Lumbar disc herniation (LDH) is a musculoskeletal disease that contributes to low back pain, sciatica, and movement disorder. Existing studies have suggested that the immune environment factors are the primary contributions to LDH. However, its etiology remains unknown. We sought to identify the potential diagnostic biomarkers and analyze the immune infiltration pattern in LDH.
The whole-blood gene expression level profiles of GSE124272 and GSE150408 were downloaded from the Gene Expression Omnibus (GEO) database, including that of 25 patients with LDH and 25 healthy volunteers. After merging the two microarray datasets, Differentially Expressed Genes (DEGs) were screened, and a functional correlation analysis was performed. The Least Absolute Shrinkage and Selection Operator (LASSO) logistic regression algorithm and support vector machine recursive feature elimination (SVM-RFE) were applied to identify diagnostic biomarkers by a cross-validation method. Then, the GSE42611 dataset was used as a validation dataset to detect the expression level of these diagnostic biomarkers in the nucleus pulposus and evaluate their accuracy. The hub genes in the network were identified by the CIBERSORT tool and the Weighted Gene Coexpression Network Analysis (WGCNA). A Spearman correlation analysis between diagnostic markers and infiltrating immune cells was conducted to further illustrate the molecular immune mechanism of LDH.
The azurophil granule and the systemic lupus erythematosus pathway were significantly different between the healthy group and the LDH group after gene enrichment analysis. The XLOC_l2_012836, lnc-FGD3-1, and scavenger receptor class A member 5 were correlated with the immune cell infiltration in various degrees. In addition, five hub genes that correlated with LDH were identified, including AQP9, SIRPB2, SLC16A3, LILRB3, and HSPA6.
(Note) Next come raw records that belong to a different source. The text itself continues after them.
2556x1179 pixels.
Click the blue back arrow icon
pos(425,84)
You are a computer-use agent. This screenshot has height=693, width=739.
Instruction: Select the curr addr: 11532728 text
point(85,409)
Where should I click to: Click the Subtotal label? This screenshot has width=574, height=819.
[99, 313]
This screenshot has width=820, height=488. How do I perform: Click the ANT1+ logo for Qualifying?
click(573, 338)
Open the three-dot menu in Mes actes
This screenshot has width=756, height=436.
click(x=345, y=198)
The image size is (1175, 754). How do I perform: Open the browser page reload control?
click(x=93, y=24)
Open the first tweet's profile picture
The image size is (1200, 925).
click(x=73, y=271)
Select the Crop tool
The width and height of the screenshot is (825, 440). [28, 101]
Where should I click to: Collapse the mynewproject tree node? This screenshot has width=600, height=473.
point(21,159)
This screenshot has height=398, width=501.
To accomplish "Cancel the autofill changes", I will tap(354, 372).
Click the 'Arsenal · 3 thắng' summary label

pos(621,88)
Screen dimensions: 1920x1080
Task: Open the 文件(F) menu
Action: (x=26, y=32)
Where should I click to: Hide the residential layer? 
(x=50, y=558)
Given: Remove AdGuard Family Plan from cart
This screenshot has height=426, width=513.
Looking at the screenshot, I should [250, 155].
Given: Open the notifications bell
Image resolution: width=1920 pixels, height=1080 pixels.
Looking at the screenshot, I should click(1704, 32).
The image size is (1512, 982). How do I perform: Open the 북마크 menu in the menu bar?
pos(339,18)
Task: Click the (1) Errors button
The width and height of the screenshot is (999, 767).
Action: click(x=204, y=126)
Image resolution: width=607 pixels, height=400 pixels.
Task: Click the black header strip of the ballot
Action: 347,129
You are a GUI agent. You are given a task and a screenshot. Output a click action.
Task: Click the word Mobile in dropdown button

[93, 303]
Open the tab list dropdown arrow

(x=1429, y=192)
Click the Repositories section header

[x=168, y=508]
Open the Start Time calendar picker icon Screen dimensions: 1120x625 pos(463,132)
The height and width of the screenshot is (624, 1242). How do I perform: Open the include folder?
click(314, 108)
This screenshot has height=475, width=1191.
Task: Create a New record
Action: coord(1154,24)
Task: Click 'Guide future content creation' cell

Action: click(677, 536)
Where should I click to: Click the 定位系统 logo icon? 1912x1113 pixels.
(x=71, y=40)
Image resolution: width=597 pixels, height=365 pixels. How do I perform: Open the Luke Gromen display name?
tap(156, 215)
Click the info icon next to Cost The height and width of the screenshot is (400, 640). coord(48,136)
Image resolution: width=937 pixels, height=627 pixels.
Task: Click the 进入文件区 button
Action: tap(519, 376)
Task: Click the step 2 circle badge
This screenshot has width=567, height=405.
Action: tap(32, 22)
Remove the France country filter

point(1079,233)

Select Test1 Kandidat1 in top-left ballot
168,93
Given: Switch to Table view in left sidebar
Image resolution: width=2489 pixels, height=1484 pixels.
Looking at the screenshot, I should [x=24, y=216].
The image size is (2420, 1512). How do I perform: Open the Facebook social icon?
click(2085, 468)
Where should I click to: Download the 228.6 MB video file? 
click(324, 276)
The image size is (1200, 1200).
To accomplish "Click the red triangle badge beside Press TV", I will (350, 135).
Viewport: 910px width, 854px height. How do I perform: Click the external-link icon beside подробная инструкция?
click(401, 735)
The XLOC_l2_012836, lnc-FGD3-1, and SCARA5 might be adopted for the early diagnosis of LDH. The five identified hub genes might have similar pathological mechanisms that contribute to the degeneration of the lumbar disc. The identified hub genes and immune infiltrating pattern extend the knowledge on the potential functioning mechanisms, which offer guidance for the development of therapeutic targets of LDH.